Ее губы твердо сжались. Потом она сказала:
— Но я всегда сомневаюсь в невинности, если она является щитом для дьявольских дел. А те, кто делают зло, ходят среди нас, мисс Темпл. Они вокруг нас.
Суровый тон монахини был более убедителен, чем убаюкивающая латынь отца Фернандеса. Темпл оглядела залитую солнцем детскую площадку, чувствуя внезапный холодок внутри. Неужели и здесь тоже присутствует зло? Но какое зло? Питер Бернс в тюрьме. Все закончилось, разве нет?..
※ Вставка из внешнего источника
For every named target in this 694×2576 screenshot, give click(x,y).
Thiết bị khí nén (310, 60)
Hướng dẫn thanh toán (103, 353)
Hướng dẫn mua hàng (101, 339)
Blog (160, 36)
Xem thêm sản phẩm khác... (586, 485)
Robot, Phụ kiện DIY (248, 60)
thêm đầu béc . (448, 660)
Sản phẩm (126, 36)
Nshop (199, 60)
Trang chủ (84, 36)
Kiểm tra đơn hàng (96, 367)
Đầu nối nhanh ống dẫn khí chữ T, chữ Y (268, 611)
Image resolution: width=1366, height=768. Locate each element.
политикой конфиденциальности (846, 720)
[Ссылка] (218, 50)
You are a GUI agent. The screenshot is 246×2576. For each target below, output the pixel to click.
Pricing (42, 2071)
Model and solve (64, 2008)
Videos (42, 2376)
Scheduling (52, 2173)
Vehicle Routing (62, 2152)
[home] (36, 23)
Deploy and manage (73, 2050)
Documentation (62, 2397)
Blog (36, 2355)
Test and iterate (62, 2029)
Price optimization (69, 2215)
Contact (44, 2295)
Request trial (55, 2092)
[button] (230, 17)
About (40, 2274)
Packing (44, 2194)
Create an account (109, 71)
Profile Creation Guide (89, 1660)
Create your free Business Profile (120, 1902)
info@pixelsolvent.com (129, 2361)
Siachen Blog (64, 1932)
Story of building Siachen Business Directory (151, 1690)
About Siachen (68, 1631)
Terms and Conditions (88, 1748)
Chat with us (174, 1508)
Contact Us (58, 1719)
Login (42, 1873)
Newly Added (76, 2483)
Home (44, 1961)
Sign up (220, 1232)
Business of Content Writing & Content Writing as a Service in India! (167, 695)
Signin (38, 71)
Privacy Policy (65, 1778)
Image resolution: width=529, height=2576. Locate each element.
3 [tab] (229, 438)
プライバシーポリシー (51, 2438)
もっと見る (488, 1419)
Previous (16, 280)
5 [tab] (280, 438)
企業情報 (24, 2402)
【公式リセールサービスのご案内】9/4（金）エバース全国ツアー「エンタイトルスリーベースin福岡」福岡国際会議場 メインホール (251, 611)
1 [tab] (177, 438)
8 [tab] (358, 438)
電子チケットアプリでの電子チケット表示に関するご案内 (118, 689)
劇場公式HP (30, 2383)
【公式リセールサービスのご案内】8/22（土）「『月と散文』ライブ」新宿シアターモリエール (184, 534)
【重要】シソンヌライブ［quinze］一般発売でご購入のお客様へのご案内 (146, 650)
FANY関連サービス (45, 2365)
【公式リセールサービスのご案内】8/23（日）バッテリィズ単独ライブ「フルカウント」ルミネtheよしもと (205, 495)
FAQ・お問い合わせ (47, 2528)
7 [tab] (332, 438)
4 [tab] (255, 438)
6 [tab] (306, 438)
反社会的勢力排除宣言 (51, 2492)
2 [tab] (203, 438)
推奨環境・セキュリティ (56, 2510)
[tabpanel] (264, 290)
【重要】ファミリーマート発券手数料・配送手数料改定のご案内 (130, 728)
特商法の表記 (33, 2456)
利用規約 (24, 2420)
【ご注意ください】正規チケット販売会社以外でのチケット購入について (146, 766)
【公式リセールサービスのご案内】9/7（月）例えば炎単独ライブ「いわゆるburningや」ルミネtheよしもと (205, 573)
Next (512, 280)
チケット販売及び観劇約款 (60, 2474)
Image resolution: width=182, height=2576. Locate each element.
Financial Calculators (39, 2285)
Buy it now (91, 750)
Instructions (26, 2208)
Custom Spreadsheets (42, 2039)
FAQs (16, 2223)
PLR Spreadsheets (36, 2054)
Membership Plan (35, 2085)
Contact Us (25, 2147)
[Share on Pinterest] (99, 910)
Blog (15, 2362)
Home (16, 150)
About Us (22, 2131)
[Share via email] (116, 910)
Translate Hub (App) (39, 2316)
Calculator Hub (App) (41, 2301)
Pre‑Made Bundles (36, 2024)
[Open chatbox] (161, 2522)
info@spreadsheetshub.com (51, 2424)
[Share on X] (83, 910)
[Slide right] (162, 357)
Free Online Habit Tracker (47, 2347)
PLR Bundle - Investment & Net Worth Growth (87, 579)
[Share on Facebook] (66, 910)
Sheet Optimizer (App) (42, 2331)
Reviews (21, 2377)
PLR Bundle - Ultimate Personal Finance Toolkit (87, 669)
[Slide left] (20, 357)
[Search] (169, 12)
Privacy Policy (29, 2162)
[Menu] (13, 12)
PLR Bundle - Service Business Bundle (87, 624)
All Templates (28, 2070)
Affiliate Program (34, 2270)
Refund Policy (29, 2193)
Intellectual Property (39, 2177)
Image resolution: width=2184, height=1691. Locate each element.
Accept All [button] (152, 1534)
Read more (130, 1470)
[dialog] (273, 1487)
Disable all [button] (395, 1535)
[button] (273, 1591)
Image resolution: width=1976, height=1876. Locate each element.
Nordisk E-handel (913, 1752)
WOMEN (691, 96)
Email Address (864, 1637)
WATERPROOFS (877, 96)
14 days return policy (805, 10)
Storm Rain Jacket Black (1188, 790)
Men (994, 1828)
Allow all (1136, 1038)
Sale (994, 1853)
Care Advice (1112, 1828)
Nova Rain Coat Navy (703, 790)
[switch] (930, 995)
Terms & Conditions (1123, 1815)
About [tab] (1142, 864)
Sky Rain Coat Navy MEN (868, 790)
Она увидела, что Молина с дочерью уже ушли. Теперь Мэтт стоял в одиночестве рядом с двумя кошачьими переносками под зеленым и фиолетовым пологом олеандра, наблюдая за отцом Фернандесом с выражением, которого Темпл не могла определить: очень пристально, то ли сердито, то ли с какой-то угрюмой жадностью.
Мэтт когда-то
Она наблюдала за Мэттом с участием, вспоминая, как ему не хотелось, бывшему священнику, осуждать непонятное поведение отца Фернандеса в странных обстоятельствах, сопутствовавших смерти мисс Тайлер. И как тяжело было ему самому переносить осуждение отца Фернандеса, который не был бывшим священником.
— Это всегда нелегко, дорогуша, — успокаивающий голос сестры Стефании вывел ее из задумчивости. — Осуждать людей. Осуждать обстоятельства. Я тоже делала ошибки, — добавила она, поморщившись, точно отхлебнула кислого лимонада.
Темпл посмотрела на Мэтта. И он тоже. Совершал ошибки.
А может, продолжает их совершать?..
Глава 3
Мрачное паломничество
Мэтт навидался казенных помещений с их унылым интерьером — простым, функциональным и вечно как будто слегка грязноватым, вне зависимости от усердия уборщиц.
В окружной тюрьме Лас-Вегаса к этому добавлялась еще одна деталь: неуловимая атмосфера грязных дел, творившихся теми, кто коротал срок за этими стенами.
Мэтт записал свое имя в листе посетителей и передал его охраннице в коричневой униформе. Та приколола гостевой бейджик к воротнику его трикотажной рубашки спортивного покроя. Охранница была невысокой и плотно сбитой, с очень коротко, почти по-солдатски стрижеными и вытравленными перекисью волосами. Несмотря на кобуру, болтающуюся на ее увесистых бедрах, она выглядела не более опасной, чем пожилая парикмахерша, вооруженная феном для волос.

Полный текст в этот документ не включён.